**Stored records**

:::::

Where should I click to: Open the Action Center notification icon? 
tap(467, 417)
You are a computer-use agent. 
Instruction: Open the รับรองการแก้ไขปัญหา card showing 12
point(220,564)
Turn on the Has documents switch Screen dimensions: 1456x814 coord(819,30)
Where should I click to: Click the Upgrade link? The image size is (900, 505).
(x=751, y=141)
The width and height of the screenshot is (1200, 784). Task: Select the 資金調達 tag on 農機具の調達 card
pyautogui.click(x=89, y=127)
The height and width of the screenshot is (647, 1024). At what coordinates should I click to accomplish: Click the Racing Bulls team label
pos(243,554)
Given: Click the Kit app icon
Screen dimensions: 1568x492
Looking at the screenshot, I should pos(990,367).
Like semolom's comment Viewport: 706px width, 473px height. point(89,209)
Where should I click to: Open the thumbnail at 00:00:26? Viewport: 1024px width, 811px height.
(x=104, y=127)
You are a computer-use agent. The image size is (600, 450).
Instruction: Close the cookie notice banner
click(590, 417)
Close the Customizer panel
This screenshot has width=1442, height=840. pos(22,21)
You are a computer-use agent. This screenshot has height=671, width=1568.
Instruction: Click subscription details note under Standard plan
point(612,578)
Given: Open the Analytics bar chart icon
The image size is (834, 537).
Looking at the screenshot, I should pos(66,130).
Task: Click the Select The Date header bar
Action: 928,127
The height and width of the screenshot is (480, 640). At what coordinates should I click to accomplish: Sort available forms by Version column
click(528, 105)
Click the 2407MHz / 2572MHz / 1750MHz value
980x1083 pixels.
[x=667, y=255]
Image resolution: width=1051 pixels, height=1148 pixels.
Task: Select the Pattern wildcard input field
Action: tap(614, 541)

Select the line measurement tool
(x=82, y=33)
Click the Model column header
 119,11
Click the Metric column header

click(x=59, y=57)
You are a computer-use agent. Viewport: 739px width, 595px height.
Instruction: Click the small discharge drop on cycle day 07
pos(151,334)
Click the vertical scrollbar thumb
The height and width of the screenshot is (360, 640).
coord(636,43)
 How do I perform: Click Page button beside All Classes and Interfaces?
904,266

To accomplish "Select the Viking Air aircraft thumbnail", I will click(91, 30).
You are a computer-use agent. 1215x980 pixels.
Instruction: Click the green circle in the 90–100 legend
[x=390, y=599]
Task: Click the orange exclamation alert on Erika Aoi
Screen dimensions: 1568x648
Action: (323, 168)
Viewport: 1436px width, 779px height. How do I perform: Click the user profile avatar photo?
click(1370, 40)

:::::

**REQUIRED ACTION**
The expected result is an exact transcription of the lines from the one containing "Task: Click the orange" through the end of the records above; please include both ends.

**RESULT FOR THIS EXERCISE**
Task: Click the orange exclamation alert on Erika Aoi
Screen dimensions: 1568x648
Action: (323, 168)
Viewport: 1436px width, 779px height. How do I perform: Click the user profile avatar photo?
click(1370, 40)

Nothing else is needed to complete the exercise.